北京のオイシイ話、まずは名物「北京烤鴨(ベイジンカオヤー)」すなわち、北京ダックから始めましょう。

正直なところ、私は日本で北京ダックを食べたことが1度か2度しかありませんでした。
緊張の中でテーブルを囲む場だったためか、味はあんまり覚えていません。
皮に北京ダックとソース、きゅうりか何かを挟んで、ただモクモクと盲目的にいただいたように思います。
そんなわけで、北京での楽しみにしていたことのひとつは、「北京ダックをたらふく食べる」ことでした。

度々四川先生から聞かされていた中国の、北京の、おいしい料理の話。
いざ自分の舌で確かめられる段になり、まずリクエストしたのはもちろん、カオヤーです。
北京には、庶民向けからセレブ向けまで、さまざまな北京ダック店があります。
春先にBRUTUSで特集された北京ダック店をいくつか、それに地元北京の方からオススメいただいたお店などで、何度かダックをいただく機会がありました。

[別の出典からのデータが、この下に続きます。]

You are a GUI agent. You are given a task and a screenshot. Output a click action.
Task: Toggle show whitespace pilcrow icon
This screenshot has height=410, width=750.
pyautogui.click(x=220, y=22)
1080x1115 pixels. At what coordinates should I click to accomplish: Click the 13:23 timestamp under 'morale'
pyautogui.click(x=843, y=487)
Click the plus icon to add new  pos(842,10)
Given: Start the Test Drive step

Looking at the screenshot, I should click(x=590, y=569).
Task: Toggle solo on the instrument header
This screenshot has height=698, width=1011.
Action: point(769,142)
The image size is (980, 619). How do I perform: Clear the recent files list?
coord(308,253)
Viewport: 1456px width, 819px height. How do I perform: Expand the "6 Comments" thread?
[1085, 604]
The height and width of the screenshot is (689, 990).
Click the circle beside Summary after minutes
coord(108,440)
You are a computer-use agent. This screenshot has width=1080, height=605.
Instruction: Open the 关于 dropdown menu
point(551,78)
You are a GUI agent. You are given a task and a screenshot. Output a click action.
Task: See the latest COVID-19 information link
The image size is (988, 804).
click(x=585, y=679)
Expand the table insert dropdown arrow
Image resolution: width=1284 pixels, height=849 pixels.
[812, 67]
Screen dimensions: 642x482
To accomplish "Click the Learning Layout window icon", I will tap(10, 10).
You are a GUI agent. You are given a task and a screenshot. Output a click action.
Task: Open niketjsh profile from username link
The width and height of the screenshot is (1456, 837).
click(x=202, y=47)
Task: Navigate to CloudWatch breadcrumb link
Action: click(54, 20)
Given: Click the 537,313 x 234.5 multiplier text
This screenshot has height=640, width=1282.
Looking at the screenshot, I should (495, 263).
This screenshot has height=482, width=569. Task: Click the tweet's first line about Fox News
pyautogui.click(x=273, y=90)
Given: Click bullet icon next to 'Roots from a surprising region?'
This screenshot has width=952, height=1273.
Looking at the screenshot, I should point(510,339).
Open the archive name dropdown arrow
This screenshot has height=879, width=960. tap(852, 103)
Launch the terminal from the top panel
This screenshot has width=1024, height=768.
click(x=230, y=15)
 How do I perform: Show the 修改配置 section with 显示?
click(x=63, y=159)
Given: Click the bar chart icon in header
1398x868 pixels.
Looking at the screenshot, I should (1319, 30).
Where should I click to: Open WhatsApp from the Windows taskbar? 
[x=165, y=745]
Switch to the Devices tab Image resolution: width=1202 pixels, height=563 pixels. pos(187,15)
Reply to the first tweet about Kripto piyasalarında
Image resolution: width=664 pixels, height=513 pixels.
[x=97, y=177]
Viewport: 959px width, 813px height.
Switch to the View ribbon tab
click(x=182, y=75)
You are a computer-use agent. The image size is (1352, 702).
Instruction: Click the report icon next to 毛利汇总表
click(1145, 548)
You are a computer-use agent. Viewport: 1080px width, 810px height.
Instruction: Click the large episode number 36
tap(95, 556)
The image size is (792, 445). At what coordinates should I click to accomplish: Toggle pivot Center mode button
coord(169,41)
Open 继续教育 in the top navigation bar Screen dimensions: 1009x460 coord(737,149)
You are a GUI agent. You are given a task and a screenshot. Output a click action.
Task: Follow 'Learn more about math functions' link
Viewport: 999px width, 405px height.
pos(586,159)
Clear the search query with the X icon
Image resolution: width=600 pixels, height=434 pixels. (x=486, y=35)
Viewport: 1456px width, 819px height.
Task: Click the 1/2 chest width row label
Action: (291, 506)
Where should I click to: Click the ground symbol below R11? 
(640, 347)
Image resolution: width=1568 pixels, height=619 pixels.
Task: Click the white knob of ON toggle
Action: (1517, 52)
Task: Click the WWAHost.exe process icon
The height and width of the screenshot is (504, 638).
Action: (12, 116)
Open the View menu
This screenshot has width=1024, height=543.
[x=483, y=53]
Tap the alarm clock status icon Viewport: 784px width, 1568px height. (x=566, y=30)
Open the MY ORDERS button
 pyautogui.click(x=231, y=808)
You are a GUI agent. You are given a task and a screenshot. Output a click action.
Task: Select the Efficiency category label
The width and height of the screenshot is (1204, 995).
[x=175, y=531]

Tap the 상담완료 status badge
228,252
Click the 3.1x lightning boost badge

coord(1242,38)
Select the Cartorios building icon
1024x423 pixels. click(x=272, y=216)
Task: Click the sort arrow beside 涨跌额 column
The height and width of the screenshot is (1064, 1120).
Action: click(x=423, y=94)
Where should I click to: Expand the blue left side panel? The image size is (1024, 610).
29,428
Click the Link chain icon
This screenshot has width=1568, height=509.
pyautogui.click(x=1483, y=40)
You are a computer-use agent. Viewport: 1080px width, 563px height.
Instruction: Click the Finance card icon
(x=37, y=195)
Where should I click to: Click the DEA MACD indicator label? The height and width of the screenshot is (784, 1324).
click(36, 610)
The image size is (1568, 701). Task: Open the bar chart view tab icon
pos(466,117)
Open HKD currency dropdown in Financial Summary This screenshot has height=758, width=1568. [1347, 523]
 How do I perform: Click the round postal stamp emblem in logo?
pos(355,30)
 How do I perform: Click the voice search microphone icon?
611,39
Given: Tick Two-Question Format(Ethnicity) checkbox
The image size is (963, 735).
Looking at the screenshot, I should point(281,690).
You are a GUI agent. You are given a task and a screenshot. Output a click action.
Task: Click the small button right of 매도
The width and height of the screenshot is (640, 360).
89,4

日本での食べ方をよく知りませんが、なんとなく「北京ダックは皮だけ食べるもの」と思い込んでいました。
しかし本場では、丸ごと食べます。
皿に盛られた状態ではなくて、鳥が丸焼きにされた状態で、近くまで運ばれてきます。
そして専門のシェフが、見事な包丁捌きで、ダックを美しく分解していくのです。
Sn390194ごらんください、この色とテリ!
これが1/2匹です。
皮の下には、二段くらいの肉(肉のみ&皮付き肉)が、敷き詰められています。
ちなみに皮の表面はパリパリで、裏にはうっすら脂がついています。
はるはこの皮がすっかり気に入ってしまい、ひとりで1/2匹分くらい食べ尽くします(最初の写真で食べているのも、ダックの皮です。サクサクなところも、お砂糖つきで甘いのも、はるの好みにぴったりなのです)。
私達は(もしかすると食べすぎかもしれませんが…)二人で、ダック1匹をまるまる食べます。
お店にもよりますが、価格は大体1匹で1500円~3000円弱くらいでしょうか。
鳥肉好きの私には、ことたまらない、恵まれた環境と言えましょう。

ところで、北京ダック専門店に行くと、大体このような付け合せが一緒に出されます。
Sn390195写真手前左の小皿から、砂糖&にんにく、ネギ&甜面醤、写真奥右がきゅうりと紅い大根(?)、きゅうりの漬物2種です。
それぞれダックと一緒に皮に包んで食べるものなのですが、あるお店で伺ったところによると、北京ダックには3種類の食べ方(作法?)があるのだそうです。
0;表面の皮は砂糖につけて食べます。ダックを食べる前菜のようなもの。
1;最初はオーソドックスな食べ方。ダックに甜面醤をたっぷりつけて、ネギを挟んで食べます。
2;次は味がいいもの。ダックににんにくをつけて(甜面醤はお好みで)、きゅうりと紅大根を挟んで食べます。
3;最後は、口をさっぱりさせるもの。ダックと、きゅうりの漬物をいれて食べます。
といっても、結局好き好きに食べていますけれど、食べ方を知っているとなんだかちょっと「ツウ」な気分です。
巻き方にもコツがあるそうで、円形の皮を手のひらに広げ、具は大体上の方に乗せます(手と同じに垂直に)。そうすると具がこぼれ落ちてこないのだそうです。

さて、ダック屋さんではこんなものも出されます。
Sn390197何か、おわかりでしょうか?
ダックの、アタマ(を半分にかち割ったもの)なんですよ!
手でもって、こそげるように食べるのだそうです。
それから、たぶん肉を削いだあとの骨でとったと思われる、白濁したスープも出されます(これは独特のにおいがあって、私達はあまり得意ではありません)。

ひとくちに北京烤鴨と言っても、お店によっていろいろな特徴があるのが面白いです。
写真のお店は、日本人のマダムが北京人のご主人と経営していらしゃるお店。あっさりしたお味が特徴でした。
他にも、北京一焼き時間が長く、皮がパリパリ…というお店とか、押しも押されぬ人気店とか。
日本ではきっと食べられない料理のひとつ(食べられたとしても、高級品すぎる一品!)なので、贅沢ながら今のうちにいろいろと食べ比べようと目論んでいます。
ただひとつ、気がかりなのが――自分の皮の下にも、カオヤーよろしく脂がこってりついていきそうなこと。
妊婦太りなのか単なる脂肪なのか、怖いので詮索はしないでおきましょう。